**Exercise input:**
────────────────

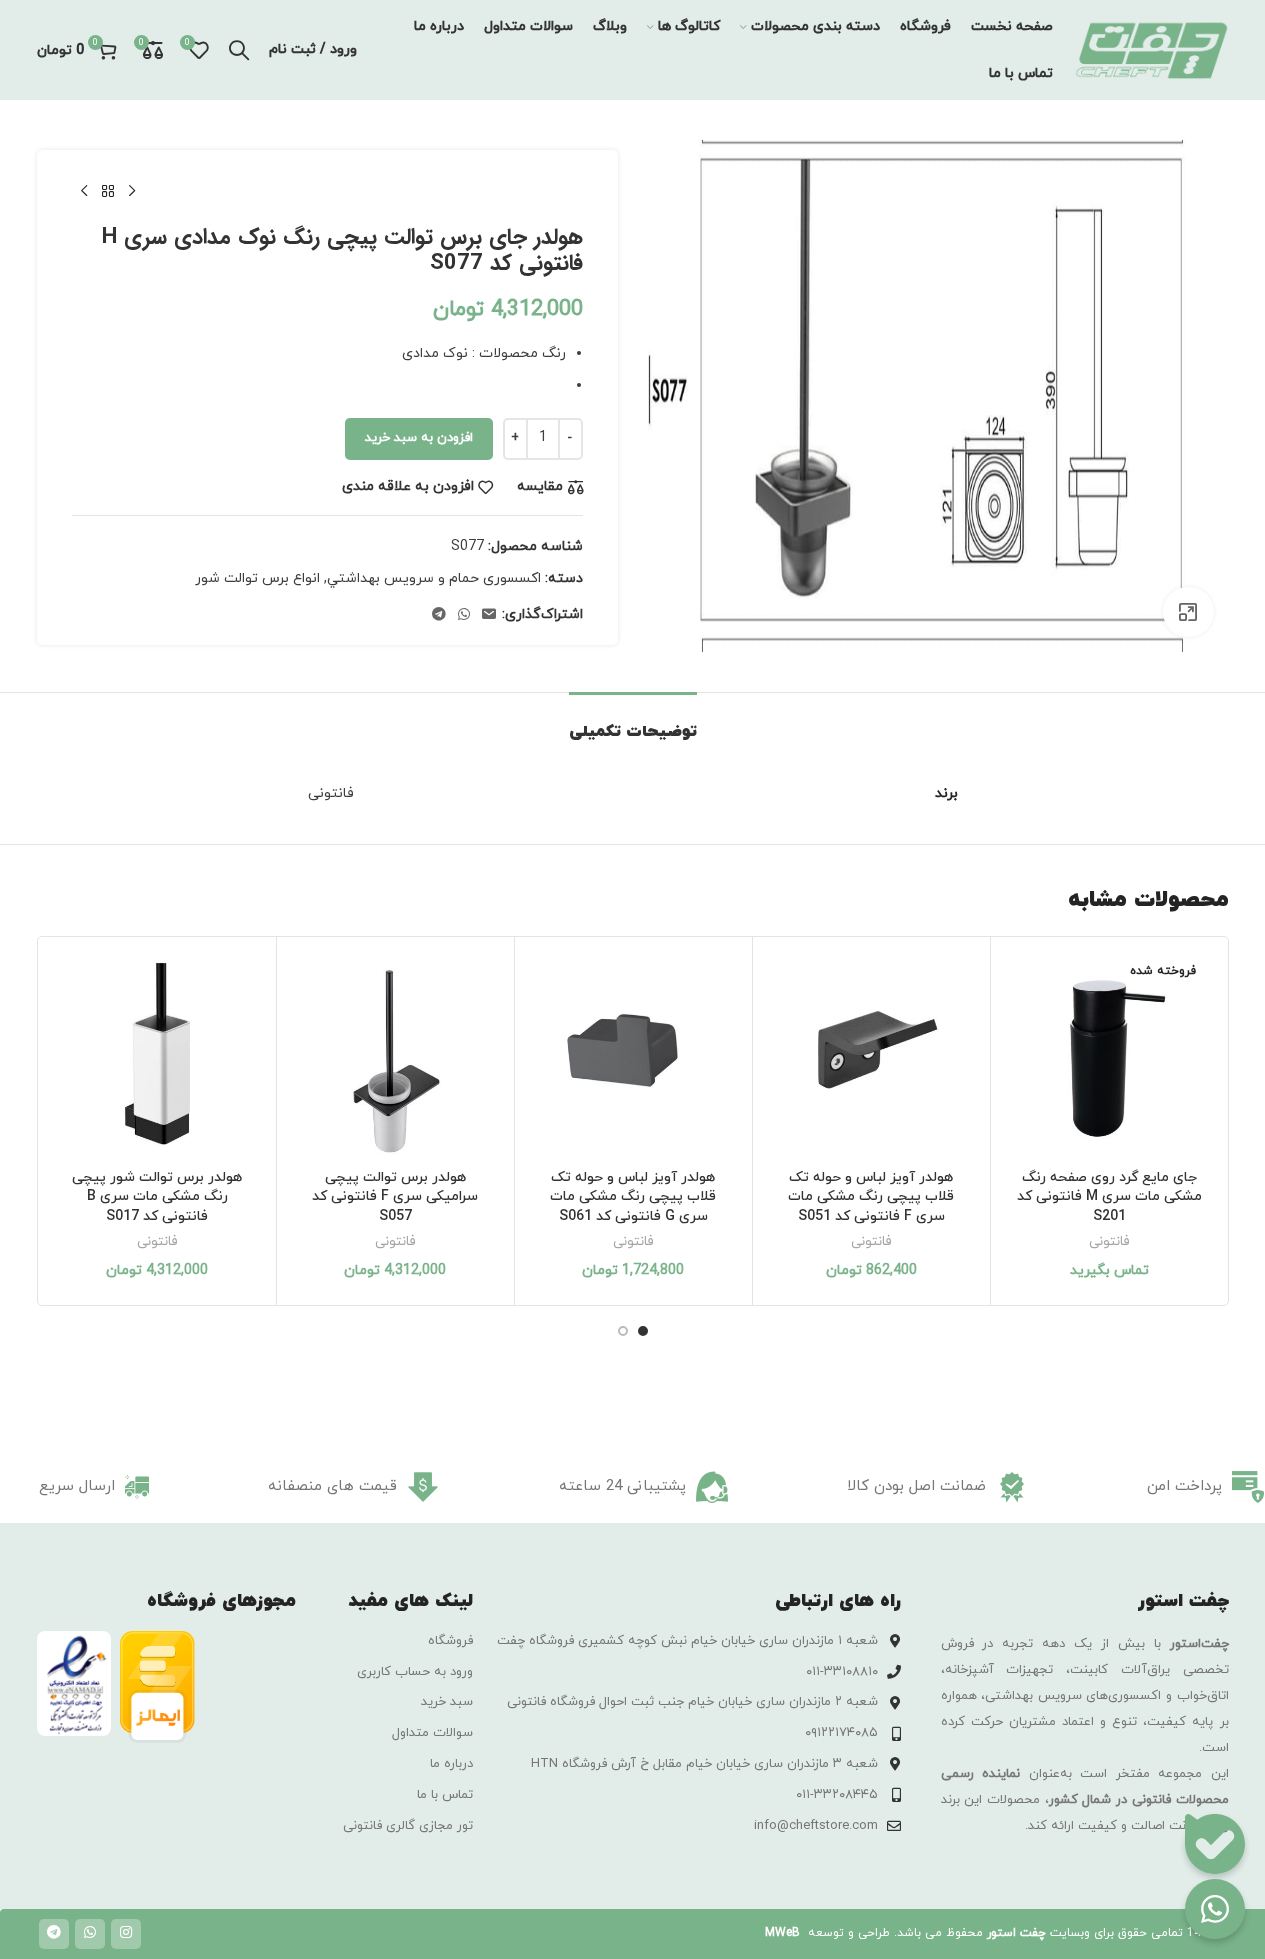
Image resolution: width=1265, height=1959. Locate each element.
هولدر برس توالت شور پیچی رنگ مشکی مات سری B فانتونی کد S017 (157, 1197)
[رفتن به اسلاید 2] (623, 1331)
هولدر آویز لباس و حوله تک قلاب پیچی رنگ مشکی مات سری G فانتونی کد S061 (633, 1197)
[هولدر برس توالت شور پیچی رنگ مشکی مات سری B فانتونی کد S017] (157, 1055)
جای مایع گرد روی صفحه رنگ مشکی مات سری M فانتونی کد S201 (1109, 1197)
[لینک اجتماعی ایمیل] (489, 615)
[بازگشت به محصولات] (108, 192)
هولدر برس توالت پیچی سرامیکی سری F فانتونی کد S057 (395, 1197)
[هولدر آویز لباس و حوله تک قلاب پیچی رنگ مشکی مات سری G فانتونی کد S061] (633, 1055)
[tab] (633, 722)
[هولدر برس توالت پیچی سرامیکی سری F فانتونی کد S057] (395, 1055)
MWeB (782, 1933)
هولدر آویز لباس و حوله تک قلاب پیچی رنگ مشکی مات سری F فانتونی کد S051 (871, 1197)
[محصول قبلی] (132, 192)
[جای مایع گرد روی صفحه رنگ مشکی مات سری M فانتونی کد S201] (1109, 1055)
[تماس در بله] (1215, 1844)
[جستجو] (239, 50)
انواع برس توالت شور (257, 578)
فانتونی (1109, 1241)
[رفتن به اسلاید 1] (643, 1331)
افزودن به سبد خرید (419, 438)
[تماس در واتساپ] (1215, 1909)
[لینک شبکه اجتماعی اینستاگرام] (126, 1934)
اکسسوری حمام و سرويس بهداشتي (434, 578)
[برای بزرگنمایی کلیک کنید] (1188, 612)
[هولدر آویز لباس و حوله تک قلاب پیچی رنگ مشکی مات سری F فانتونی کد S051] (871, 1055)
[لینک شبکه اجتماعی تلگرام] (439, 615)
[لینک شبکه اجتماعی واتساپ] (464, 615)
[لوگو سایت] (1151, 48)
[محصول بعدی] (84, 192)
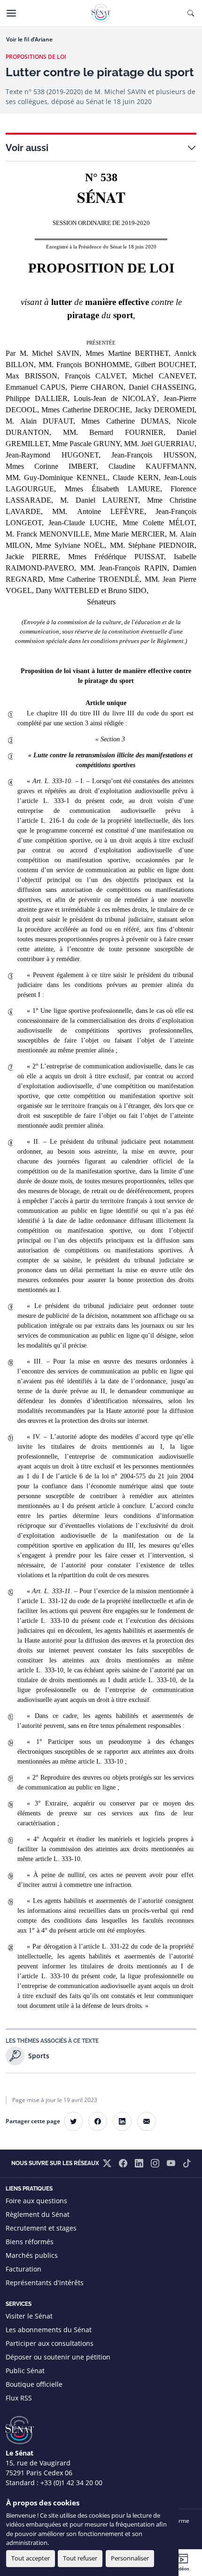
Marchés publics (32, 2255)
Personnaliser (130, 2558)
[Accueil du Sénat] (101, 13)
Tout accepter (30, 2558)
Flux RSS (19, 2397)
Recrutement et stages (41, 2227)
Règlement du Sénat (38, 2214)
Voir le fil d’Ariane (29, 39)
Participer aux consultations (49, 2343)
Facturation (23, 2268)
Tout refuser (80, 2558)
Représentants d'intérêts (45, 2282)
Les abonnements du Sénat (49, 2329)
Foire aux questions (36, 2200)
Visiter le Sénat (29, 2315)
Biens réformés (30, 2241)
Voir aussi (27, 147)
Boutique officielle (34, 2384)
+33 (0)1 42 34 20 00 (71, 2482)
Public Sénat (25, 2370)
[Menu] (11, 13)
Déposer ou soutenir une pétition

────────────────

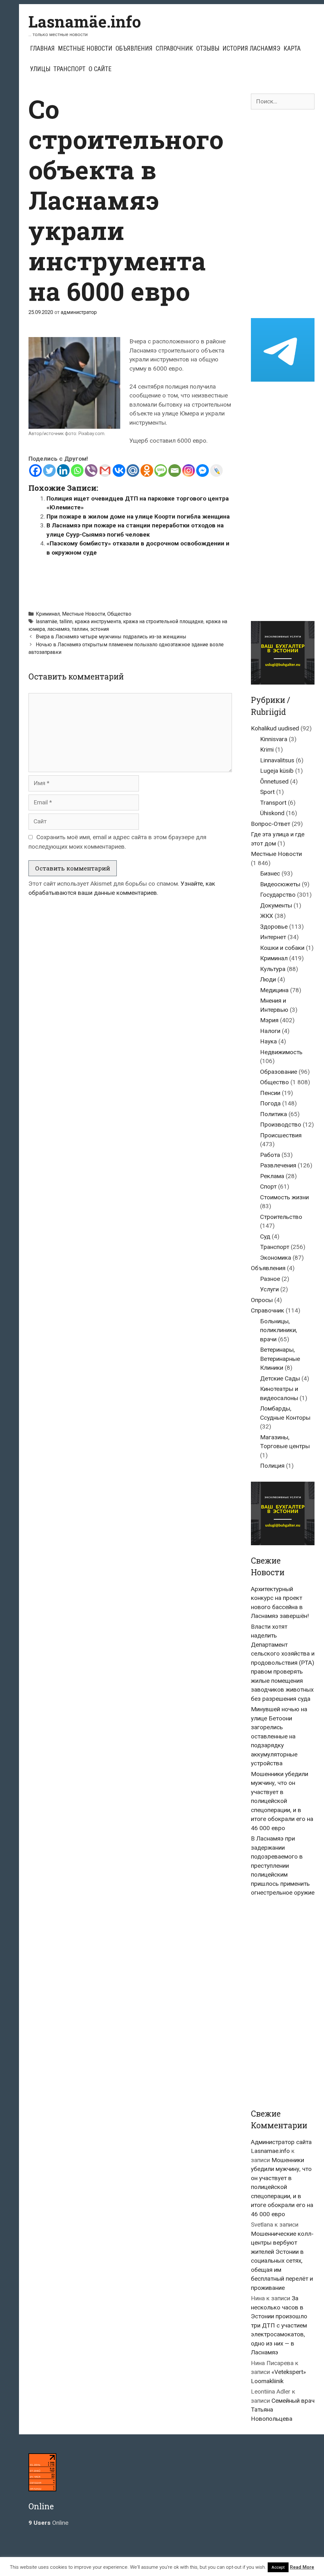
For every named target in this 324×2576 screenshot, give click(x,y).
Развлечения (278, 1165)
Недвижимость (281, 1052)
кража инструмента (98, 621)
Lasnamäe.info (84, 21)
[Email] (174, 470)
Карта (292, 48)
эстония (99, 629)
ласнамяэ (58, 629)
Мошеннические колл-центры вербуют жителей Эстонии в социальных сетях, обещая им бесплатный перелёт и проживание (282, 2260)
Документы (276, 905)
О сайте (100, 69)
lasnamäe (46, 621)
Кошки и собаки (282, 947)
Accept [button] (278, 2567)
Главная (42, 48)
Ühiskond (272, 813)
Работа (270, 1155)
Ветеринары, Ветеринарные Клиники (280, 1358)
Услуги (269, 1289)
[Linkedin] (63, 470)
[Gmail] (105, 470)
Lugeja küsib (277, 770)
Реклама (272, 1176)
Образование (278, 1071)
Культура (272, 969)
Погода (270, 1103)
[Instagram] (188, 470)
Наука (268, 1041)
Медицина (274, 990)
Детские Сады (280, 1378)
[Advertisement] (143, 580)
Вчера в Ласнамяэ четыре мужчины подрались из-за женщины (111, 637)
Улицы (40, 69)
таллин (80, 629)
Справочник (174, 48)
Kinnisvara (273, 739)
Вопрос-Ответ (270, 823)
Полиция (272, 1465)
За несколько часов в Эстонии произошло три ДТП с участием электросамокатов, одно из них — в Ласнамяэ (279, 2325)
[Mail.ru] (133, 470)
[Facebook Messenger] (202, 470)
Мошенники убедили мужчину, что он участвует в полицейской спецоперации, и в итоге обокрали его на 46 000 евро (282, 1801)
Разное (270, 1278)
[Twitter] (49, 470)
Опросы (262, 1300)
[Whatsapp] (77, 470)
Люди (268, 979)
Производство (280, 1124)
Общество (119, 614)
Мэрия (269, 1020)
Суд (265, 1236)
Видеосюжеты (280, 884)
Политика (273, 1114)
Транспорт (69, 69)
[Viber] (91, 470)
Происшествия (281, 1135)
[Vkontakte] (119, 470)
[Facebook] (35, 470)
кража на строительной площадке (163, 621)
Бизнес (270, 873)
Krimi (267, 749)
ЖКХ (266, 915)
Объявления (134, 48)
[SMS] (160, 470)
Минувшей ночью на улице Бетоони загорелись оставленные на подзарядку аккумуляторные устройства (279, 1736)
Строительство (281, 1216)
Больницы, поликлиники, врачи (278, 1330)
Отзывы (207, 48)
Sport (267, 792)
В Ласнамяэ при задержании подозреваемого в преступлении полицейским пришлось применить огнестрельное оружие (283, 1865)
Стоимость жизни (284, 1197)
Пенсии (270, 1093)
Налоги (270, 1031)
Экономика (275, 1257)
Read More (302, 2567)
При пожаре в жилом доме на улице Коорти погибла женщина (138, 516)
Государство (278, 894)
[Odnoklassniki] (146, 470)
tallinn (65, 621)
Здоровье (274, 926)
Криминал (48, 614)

────────────────

Once you find the line with "Image resolution: width=1265, height=1959." above, print it and every line after it up to and including the line with "S061 (633, 1197)", exactly as written and nothing else.

**Solved exercise:**
Image resolution: width=1265, height=1959. Locate each element.
هولدر برس توالت شور پیچی رنگ مشکی مات سری B فانتونی کد S017 (157, 1197)
[رفتن به اسلاید 2] (623, 1331)
هولدر آویز لباس و حوله تک قلاب پیچی رنگ مشکی مات سری G فانتونی کد S061 (633, 1197)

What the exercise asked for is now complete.